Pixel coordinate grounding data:
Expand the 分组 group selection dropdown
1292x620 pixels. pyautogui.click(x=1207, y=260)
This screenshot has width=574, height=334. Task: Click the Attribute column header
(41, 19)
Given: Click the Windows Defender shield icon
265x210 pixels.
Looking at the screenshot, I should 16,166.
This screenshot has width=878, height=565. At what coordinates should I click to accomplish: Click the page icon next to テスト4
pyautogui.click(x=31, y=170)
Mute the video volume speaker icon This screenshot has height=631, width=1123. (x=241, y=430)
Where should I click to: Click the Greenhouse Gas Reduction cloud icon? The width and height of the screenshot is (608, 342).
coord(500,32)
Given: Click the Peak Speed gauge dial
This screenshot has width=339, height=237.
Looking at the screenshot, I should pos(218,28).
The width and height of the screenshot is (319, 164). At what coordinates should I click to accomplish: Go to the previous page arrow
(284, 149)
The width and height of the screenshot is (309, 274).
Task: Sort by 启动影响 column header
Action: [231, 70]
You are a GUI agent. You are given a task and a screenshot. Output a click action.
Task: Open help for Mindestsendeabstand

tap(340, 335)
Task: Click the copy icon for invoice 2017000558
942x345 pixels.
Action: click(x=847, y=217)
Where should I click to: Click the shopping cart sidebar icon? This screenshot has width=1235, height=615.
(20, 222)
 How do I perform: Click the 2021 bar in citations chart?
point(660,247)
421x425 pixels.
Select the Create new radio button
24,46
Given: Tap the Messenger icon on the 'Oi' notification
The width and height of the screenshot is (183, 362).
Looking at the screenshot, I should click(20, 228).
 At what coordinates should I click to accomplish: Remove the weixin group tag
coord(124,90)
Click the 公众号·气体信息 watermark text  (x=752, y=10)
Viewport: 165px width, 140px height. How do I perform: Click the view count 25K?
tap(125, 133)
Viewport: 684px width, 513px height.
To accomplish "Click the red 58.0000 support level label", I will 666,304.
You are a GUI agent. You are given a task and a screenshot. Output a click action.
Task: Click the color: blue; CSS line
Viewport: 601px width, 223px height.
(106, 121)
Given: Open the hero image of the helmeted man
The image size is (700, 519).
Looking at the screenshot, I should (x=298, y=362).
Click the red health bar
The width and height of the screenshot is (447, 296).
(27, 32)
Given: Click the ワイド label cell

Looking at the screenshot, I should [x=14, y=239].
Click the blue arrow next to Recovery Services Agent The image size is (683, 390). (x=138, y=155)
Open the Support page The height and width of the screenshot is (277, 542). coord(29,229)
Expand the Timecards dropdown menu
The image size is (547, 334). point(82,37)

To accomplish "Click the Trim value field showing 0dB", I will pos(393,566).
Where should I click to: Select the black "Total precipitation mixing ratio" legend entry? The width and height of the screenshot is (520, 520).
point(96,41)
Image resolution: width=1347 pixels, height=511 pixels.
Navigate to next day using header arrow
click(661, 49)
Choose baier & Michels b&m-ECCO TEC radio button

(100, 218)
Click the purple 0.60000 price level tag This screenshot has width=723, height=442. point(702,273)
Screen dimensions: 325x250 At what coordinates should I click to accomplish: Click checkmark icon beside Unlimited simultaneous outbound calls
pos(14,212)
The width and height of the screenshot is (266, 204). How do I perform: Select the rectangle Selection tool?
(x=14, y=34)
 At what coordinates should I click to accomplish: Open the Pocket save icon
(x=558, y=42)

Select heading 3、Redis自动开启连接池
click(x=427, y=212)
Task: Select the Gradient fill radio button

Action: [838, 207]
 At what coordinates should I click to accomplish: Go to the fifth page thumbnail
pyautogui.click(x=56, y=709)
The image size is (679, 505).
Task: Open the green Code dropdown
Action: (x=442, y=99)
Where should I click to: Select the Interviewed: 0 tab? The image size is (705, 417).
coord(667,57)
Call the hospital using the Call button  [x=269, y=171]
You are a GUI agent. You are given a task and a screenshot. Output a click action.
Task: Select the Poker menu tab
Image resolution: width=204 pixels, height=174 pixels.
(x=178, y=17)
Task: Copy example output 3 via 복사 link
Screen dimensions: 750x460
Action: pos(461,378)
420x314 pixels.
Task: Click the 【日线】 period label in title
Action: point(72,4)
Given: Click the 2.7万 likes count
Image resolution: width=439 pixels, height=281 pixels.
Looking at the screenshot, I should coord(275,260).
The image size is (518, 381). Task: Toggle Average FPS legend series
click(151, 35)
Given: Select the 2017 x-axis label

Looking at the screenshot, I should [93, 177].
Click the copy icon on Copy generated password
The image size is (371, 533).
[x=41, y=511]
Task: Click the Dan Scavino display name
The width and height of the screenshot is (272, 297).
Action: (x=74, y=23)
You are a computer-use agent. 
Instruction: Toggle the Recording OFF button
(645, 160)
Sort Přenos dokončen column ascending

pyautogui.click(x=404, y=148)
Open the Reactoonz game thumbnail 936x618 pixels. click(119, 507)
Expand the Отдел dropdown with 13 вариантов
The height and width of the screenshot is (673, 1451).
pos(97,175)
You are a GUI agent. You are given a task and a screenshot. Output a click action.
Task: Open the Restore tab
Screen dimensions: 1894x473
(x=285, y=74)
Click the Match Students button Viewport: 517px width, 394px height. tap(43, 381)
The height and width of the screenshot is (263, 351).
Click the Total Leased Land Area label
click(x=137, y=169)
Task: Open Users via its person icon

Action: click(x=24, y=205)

**Try it**. Look through the entries above; find each line with the word "level" and copy it.

**Your solution**.
To accomplish "Click the red 58.0000 support level label", I will 666,304.
Click the purple 0.60000 price level tag This screenshot has width=723, height=442. point(702,273)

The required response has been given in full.